## Instructions for the task
Output exactly the lines that run from the top of the entries to the line holding "virve.rannela@remax.fi (58, 106)", including both of those lines.

## Data extract
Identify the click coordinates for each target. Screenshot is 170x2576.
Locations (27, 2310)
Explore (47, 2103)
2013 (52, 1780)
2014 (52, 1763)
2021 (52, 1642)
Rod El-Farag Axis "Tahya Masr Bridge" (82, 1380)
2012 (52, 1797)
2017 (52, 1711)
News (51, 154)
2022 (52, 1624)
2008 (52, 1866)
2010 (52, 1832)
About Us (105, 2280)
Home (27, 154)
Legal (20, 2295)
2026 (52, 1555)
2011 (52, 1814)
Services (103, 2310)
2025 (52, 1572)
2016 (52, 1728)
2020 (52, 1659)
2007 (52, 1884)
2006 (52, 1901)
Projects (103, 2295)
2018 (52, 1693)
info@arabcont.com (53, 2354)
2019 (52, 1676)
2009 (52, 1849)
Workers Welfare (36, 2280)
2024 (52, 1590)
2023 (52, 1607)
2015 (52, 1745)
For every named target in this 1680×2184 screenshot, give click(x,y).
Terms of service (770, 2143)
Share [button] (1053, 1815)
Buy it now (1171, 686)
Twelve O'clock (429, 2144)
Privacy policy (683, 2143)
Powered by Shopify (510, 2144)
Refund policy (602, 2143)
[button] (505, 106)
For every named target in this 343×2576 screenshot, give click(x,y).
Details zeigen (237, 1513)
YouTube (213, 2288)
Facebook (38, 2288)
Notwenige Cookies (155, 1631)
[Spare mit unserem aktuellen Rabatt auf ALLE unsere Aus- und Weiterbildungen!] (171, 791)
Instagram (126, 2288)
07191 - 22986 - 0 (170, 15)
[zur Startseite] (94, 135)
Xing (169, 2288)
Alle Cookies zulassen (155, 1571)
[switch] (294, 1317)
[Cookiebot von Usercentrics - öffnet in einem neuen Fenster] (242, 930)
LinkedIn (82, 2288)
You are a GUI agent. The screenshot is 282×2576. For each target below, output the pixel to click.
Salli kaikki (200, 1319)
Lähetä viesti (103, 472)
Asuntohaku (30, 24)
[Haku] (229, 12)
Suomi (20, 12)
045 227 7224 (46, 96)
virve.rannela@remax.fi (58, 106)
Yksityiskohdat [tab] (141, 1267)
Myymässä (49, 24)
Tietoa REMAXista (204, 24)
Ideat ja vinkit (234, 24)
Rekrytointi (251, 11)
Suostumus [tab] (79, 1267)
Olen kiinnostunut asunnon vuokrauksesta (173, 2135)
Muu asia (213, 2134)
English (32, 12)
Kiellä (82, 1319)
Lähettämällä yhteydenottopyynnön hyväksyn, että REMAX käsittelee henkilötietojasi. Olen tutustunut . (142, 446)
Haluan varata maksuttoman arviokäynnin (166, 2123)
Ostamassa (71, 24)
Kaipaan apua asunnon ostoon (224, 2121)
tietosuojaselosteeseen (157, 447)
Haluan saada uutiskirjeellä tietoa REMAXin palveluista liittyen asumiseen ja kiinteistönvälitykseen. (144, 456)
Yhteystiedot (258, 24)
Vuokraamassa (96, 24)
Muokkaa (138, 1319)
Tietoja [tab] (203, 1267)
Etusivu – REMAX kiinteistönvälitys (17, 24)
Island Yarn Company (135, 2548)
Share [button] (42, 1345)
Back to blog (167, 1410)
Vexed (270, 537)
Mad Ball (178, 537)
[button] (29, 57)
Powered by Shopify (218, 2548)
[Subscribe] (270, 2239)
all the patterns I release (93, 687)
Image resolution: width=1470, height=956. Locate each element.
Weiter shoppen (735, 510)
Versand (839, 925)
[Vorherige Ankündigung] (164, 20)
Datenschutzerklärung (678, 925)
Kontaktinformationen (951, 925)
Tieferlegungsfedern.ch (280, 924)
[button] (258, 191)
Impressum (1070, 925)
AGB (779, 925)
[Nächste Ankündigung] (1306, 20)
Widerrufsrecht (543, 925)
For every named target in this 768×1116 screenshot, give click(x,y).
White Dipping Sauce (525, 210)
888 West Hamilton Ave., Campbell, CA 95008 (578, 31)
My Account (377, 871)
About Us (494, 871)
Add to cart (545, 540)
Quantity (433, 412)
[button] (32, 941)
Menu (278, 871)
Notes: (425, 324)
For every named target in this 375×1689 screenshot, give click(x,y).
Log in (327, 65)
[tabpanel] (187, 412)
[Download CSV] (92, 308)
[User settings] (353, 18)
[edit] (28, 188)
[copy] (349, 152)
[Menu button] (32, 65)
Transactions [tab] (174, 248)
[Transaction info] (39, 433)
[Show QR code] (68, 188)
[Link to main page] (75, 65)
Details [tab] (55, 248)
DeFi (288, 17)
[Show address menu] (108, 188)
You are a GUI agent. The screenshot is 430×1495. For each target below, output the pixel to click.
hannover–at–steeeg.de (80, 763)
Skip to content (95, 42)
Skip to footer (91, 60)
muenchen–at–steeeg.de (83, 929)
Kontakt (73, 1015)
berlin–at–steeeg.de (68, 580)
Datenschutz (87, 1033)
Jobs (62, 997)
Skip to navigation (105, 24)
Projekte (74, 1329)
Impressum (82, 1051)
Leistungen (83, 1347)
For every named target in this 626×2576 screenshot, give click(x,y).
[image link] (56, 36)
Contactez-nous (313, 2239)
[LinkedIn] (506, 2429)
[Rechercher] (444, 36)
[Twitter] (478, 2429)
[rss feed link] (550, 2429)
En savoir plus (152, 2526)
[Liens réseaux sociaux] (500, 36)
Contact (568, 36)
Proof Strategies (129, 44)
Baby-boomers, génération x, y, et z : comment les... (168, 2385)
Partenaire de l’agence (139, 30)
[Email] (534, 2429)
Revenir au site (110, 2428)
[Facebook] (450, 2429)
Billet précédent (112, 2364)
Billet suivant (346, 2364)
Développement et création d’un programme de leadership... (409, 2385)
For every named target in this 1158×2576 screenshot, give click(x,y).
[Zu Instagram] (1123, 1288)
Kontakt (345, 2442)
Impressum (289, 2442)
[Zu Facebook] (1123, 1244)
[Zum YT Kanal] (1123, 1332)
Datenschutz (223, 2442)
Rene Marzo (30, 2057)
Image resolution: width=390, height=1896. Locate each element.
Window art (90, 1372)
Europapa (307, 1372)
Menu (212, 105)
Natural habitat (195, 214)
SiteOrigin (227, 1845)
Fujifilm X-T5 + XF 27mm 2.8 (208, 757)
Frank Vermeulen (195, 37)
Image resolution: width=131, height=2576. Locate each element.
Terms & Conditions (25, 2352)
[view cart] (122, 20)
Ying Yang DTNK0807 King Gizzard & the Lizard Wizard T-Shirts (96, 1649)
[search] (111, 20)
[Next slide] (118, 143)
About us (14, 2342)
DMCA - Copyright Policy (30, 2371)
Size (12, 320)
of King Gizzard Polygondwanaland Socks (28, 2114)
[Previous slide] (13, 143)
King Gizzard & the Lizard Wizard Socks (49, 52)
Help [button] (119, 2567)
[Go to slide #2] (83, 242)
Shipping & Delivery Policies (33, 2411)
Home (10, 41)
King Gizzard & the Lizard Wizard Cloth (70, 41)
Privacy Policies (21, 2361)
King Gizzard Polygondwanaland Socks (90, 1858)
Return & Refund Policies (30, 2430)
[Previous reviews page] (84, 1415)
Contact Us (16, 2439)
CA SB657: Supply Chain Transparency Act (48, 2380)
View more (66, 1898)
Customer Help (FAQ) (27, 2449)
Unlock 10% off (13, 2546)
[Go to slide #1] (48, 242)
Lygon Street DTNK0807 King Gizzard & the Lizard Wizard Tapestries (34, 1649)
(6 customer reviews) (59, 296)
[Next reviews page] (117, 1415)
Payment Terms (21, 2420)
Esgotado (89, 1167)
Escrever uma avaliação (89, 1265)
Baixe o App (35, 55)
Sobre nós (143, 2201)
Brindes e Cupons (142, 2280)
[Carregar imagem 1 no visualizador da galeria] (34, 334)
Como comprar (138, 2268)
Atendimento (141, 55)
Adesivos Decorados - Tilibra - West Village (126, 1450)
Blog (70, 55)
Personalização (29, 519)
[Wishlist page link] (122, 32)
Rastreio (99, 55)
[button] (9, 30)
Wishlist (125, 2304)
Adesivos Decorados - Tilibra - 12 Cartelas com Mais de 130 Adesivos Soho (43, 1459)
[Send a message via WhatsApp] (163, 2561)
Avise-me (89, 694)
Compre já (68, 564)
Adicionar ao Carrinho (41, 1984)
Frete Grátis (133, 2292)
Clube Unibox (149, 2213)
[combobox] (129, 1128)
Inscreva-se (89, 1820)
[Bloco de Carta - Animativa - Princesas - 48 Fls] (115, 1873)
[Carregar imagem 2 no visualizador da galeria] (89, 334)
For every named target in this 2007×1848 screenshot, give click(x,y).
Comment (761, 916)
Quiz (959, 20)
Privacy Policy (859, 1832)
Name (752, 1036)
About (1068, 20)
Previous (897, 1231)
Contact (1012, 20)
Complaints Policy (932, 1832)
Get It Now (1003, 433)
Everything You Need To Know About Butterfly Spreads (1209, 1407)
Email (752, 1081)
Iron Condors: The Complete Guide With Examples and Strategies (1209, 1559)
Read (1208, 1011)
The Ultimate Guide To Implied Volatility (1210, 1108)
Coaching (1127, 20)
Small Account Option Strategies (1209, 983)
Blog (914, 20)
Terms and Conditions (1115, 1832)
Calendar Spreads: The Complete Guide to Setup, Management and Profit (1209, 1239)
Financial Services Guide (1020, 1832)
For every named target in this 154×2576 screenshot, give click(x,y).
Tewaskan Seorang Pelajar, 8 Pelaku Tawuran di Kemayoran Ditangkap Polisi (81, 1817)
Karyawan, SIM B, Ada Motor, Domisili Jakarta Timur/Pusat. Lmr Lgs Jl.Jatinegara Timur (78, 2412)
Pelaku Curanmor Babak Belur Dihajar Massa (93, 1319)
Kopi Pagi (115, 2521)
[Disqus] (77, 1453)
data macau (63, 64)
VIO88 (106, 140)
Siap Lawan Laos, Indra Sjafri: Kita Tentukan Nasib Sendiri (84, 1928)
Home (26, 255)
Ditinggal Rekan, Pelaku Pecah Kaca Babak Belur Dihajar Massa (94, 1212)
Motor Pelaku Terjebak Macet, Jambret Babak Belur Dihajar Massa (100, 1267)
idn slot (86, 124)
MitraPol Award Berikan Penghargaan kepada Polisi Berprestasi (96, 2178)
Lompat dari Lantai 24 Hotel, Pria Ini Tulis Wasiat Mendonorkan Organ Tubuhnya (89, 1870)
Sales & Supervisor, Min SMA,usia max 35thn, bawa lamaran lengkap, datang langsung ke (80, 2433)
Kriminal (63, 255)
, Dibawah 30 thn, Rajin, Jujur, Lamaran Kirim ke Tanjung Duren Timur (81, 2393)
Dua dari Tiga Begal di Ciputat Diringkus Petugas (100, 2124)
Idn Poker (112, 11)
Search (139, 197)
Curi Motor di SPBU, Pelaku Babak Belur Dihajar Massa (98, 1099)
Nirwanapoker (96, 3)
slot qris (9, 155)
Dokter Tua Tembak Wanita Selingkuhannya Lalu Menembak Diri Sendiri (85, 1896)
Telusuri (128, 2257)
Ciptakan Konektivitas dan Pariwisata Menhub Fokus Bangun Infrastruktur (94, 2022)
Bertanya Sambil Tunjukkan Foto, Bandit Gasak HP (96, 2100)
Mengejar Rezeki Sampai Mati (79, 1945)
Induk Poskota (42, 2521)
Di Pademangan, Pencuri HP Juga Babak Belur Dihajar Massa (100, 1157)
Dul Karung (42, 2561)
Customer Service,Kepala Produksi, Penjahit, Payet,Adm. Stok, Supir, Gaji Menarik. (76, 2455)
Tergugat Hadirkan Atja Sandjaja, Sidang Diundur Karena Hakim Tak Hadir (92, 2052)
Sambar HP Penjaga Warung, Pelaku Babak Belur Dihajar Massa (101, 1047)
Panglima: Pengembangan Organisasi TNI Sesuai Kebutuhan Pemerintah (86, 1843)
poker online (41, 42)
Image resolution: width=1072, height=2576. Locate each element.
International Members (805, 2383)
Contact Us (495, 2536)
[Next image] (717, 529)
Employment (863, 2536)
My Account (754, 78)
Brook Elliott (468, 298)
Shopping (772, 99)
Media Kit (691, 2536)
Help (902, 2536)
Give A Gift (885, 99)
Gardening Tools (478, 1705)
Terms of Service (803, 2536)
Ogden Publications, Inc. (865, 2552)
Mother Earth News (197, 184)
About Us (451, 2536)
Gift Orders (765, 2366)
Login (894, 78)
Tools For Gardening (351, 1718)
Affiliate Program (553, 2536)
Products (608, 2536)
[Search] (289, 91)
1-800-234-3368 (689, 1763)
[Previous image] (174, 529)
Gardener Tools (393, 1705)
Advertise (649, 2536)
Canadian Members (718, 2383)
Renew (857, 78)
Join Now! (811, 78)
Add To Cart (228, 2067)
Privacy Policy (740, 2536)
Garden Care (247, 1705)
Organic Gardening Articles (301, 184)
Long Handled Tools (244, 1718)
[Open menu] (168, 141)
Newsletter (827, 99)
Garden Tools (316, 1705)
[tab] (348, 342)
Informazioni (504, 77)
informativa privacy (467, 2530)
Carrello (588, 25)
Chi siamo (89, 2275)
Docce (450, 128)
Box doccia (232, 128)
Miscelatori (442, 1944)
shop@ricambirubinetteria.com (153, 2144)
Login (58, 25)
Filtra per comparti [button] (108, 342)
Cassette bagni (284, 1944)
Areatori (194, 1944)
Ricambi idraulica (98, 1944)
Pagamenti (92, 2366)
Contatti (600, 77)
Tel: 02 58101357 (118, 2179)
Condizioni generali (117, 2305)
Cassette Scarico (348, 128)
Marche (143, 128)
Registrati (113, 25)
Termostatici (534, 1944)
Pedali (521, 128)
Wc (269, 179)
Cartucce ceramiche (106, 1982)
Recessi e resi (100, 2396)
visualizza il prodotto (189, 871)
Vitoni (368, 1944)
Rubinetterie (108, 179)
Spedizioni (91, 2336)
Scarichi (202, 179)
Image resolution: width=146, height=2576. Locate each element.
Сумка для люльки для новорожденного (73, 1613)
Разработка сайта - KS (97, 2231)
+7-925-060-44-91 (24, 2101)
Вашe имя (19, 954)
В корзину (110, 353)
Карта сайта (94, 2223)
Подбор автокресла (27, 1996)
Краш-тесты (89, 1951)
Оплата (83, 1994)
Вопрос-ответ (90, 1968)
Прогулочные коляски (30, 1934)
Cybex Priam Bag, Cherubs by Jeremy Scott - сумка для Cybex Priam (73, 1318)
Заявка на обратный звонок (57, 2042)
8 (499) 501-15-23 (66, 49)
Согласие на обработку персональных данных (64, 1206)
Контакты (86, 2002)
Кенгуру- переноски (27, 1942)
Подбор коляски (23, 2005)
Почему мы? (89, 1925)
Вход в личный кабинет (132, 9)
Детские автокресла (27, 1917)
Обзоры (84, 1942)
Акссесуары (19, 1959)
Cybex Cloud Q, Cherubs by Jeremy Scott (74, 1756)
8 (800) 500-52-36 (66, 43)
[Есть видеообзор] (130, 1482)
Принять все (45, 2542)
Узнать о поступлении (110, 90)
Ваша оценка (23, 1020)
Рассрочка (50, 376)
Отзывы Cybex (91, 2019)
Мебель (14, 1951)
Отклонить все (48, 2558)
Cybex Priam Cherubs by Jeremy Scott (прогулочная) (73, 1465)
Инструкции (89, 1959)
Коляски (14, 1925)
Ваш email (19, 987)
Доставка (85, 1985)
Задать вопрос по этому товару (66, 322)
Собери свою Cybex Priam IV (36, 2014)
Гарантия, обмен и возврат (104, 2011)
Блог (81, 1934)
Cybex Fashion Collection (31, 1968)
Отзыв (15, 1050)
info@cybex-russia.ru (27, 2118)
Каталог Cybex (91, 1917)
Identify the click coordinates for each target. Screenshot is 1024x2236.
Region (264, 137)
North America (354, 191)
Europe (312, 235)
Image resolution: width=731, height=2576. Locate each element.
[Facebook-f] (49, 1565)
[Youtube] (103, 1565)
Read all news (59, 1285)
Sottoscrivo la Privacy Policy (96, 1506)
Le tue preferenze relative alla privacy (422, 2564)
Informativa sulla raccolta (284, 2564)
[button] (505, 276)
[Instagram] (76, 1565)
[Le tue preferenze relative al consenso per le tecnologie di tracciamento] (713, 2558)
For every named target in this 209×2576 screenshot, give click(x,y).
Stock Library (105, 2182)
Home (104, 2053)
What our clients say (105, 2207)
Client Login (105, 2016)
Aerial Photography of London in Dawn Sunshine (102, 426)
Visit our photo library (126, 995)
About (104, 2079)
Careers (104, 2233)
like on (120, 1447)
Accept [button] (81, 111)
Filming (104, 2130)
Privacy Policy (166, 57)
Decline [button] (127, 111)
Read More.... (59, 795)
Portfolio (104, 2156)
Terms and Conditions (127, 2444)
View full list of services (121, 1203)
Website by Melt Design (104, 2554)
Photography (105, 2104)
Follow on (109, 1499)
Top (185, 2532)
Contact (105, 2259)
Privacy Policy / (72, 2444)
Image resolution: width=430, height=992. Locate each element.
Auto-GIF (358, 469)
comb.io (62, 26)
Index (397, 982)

## Your response
Identify the click coordinates for each target. Screenshot is 170x2576.
Locations (27, 2310)
Explore (47, 2103)
2013 (52, 1780)
2014 (52, 1763)
2021 (52, 1642)
Rod El-Farag Axis "Tahya Masr Bridge" (82, 1380)
2012 (52, 1797)
2017 (52, 1711)
News (51, 154)
2022 (52, 1624)
2008 (52, 1866)
2010 (52, 1832)
About Us (105, 2280)
Home (27, 154)
Legal (20, 2295)
2026 (52, 1555)
2011 (52, 1814)
Services (103, 2310)
2025 (52, 1572)
2016 (52, 1728)
2020 (52, 1659)
2007 (52, 1884)
2006 (52, 1901)
Projects (103, 2295)
2018 (52, 1693)
info@arabcont.com (53, 2354)
2019 (52, 1676)
2009 (52, 1849)
Workers Welfare (36, 2280)
2024 (52, 1590)
2023 (52, 1607)
2015 (52, 1745)
For every named target in this 1680×2184 screenshot, give click(x,y).
Terms of service (770, 2143)
Share [button] (1053, 1815)
Buy it now (1171, 686)
Twelve O'clock (429, 2144)
Privacy policy (683, 2143)
Powered by Shopify (510, 2144)
Refund policy (602, 2143)
[button] (505, 106)
For every named target in this 343×2576 screenshot, give click(x,y).
Details zeigen (237, 1513)
YouTube (213, 2288)
Facebook (38, 2288)
Notwenige Cookies (155, 1631)
[Spare mit unserem aktuellen Rabatt auf ALLE unsere Aus- und Weiterbildungen!] (171, 791)
Instagram (126, 2288)
07191 - 22986 - 0 (170, 15)
[zur Startseite] (94, 135)
Xing (169, 2288)
Alle Cookies zulassen (155, 1571)
[switch] (294, 1317)
[Cookiebot von Usercentrics - öffnet in einem neuen Fenster] (242, 930)
LinkedIn (82, 2288)
You are a GUI agent. The screenshot is 282×2576. For each target below, output the pixel to click.
Salli kaikki (200, 1319)
Lähetä viesti (103, 472)
Asuntohaku (30, 24)
[Haku] (229, 12)
Suomi (20, 12)
045 227 7224 (46, 96)
virve.rannela@remax.fi (58, 106)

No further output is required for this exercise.